At the weekend two senior Federal Reserve members, Vice Chairman Donald Kohn and New York Fed chief William Dudley, both pointed to signs that measures taken by the central bank are working to help revive the economy.
And Paul Volcker, a senior economic adviser to the Obama administration and a former Fed chairman himself, said the rate of the economy’s decline is set to slow, but he added that the economy faces a "long slog" towards recovery.
Both Mr Kohn and Mr Dudley made the point that without the Fed slashing rates and pumping trillions of dollars into the financial system and the wide economy, the US would have frozen. Both indicated there was still a long way to go for any recovery.
Two days earlier, in New York, two top Federal Reserve policy-makers — Dennis Lockhart, president of the Atlanta Fed, and Janet Yellen, president of the San Francisco Fed — told the conference in New York that the recovery, if it came, wouldn’t be strong.
But they also diverged on that tepid rebound, with Mr Lockhart seeing a return to growth later this year, while Ms Yellen said there was potential for an even deeper contraction.

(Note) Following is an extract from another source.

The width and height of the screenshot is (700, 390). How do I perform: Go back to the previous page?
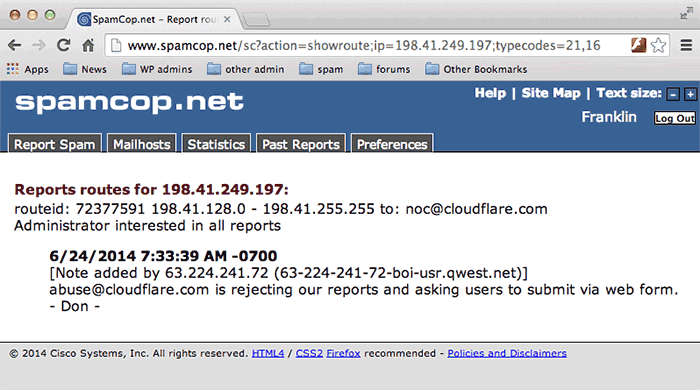coord(14,45)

Mr Lockhart said he expects the recession to end by mid-year with growth slowly picking up in the following months.
"Today, the economy is still very weak, but there are some encouraging signs that support cautious optimism," he told the conference in New York.

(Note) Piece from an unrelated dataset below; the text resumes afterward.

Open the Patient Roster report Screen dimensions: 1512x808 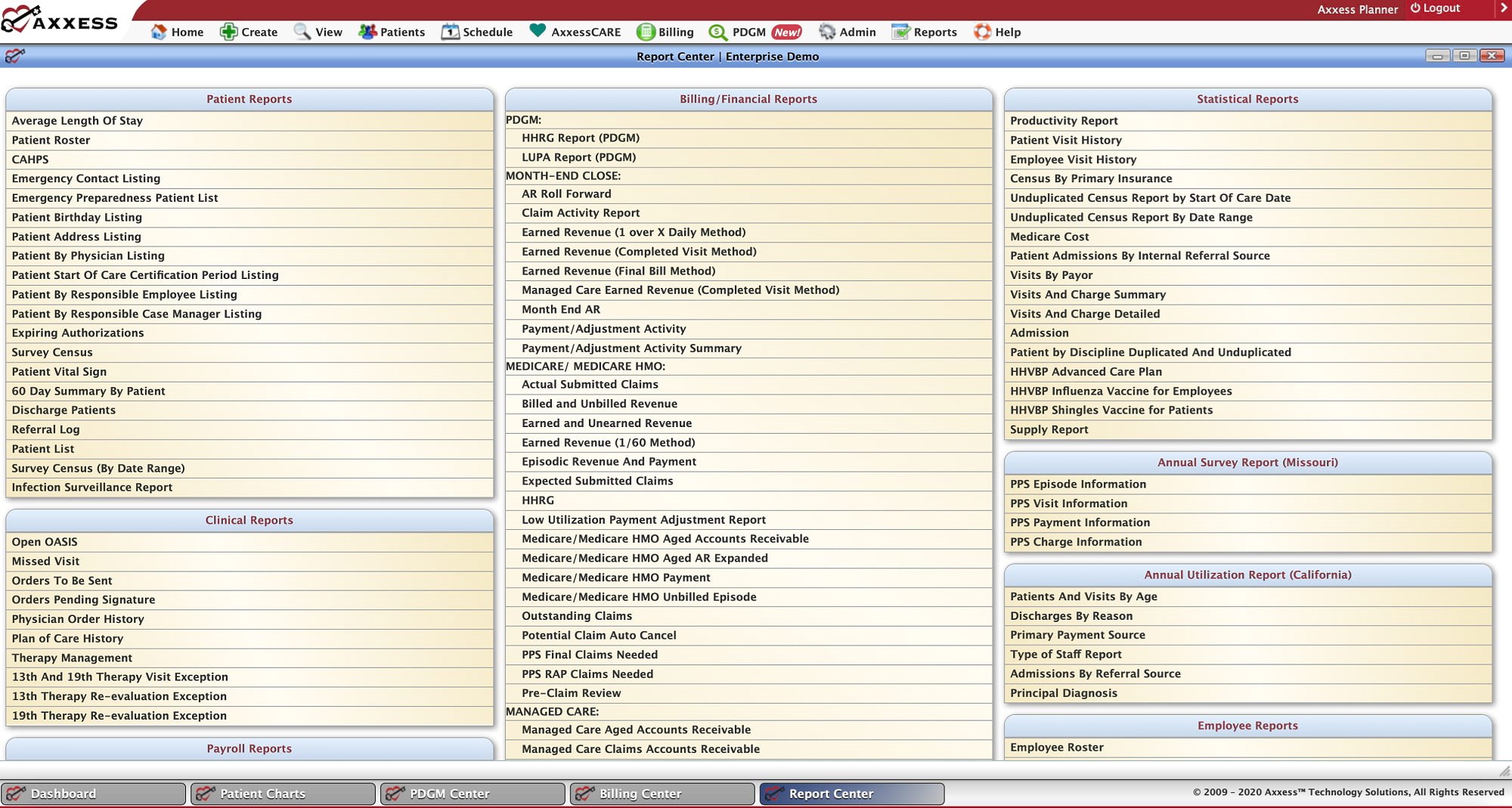[51, 140]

"I do not expect a strong recovery, but I do expect the economic contraction we’re now experiencing to give way to slow and tentative growth as early as the third quarter."
Ms Yellen, however, took a more cautious interpretation of the latest economic data, saying signs of improvement should not be taken to mean the US economy is out of the woods.

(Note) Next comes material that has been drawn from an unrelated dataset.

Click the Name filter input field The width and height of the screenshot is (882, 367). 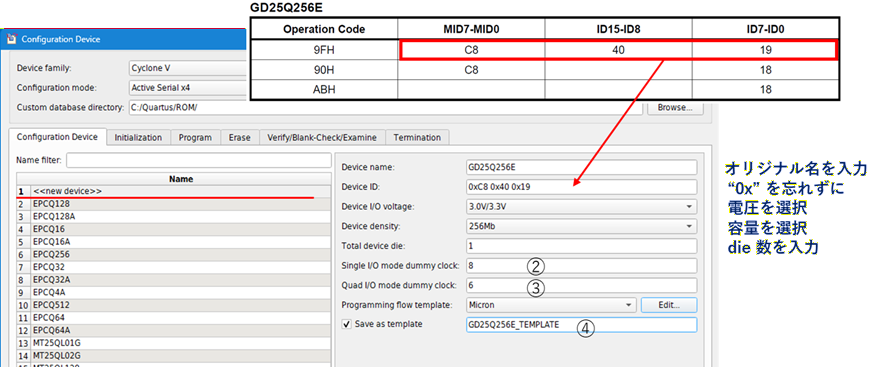pos(199,160)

"The negative dynamics between the real and financial sides of the economy have created severe downside risks," Yellen said. While Fed credit policies have created "a few welcome signs of stability", financial markets remain highly stressed, making them an impediment to recovery, she warned.
"While we’ve seen some tentative signs of improvement in the economic data very recently, it’s still impossible to know how deep the contraction will ultimately be."
Despite his relatively more optimistic outlook, Lockhart said he remains wary about the impact of weakness in the commercial real estate sector and the harm this could yet do to banks, as well as further nasty shocks from employment and the slide in house prices.
That’s a view he’s expressed a couple of times in other speeches in recent months. It was confirmed by the collapse of General Growth Properties late last week, America’s second biggest shopping centre operator (see below).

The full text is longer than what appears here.